## [Activity]
Nothing but the lines from the one containing "You are a GUI" to the end of the records that follow should be transcribed, each exactly, with the pictures left out.

## [Stored data entries]
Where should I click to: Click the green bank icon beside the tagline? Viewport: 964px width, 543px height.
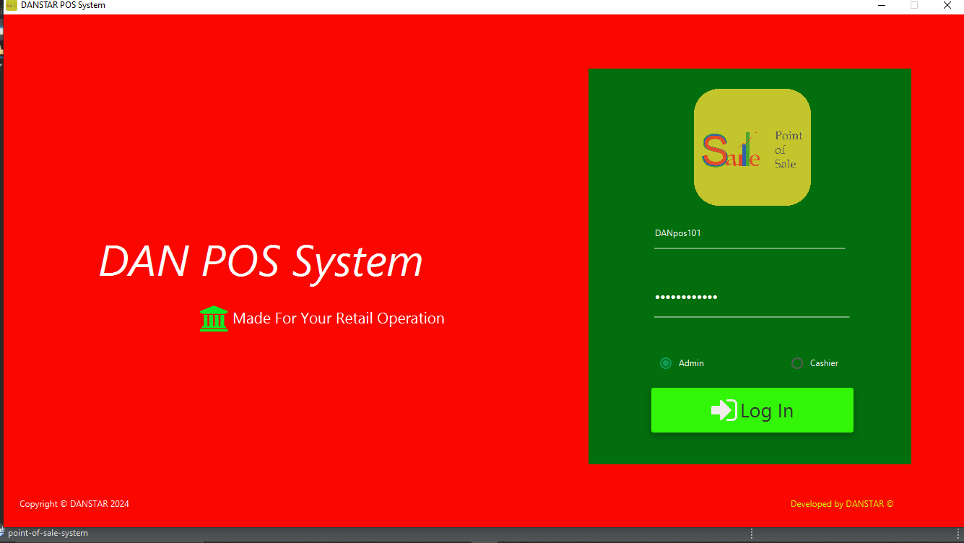(x=214, y=318)
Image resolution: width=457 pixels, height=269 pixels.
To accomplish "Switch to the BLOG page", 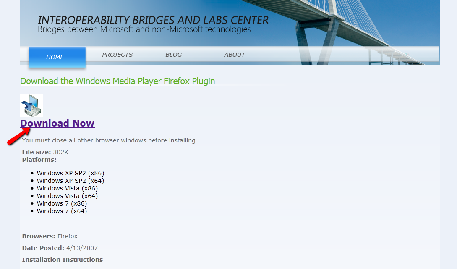I will click(173, 55).
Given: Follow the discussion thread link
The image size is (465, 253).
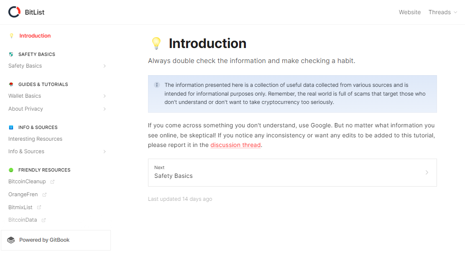Looking at the screenshot, I should point(235,145).
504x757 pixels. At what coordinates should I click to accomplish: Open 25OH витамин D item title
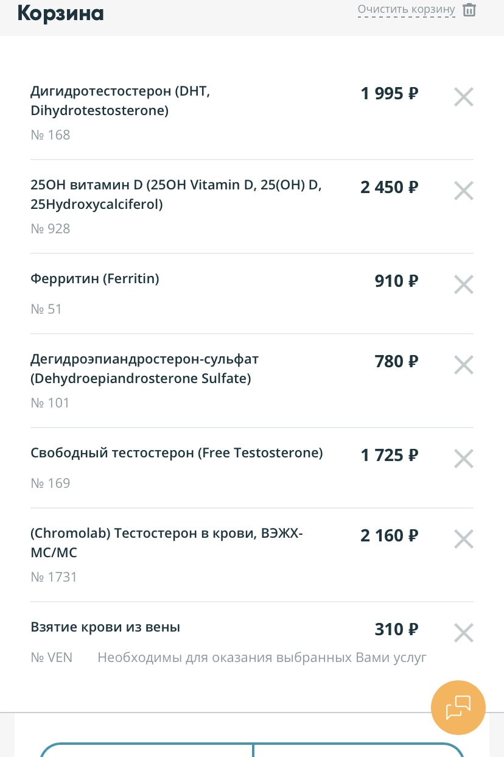[175, 195]
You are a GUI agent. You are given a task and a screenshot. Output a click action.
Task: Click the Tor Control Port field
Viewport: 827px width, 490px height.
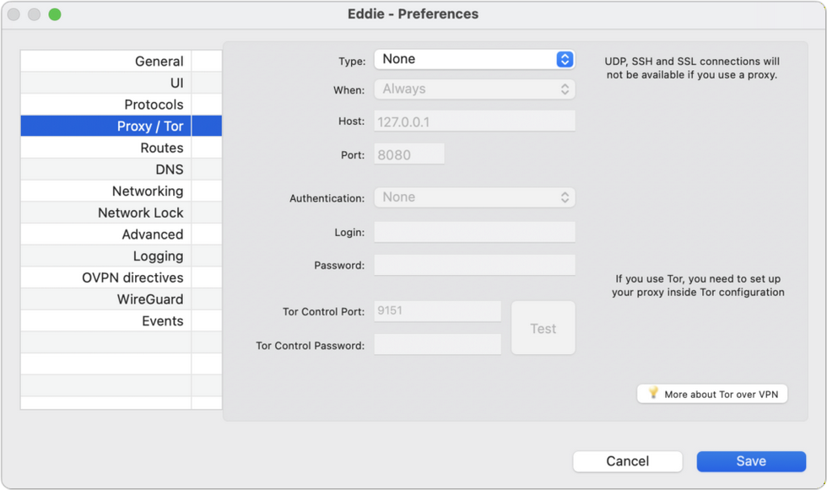tap(437, 311)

## [Task output]
You are a GUI agent. You are given a task and a screenshot. Output a click action.
Task: Click the Tor Control Port field
Viewport: 827px width, 490px height.
tap(437, 311)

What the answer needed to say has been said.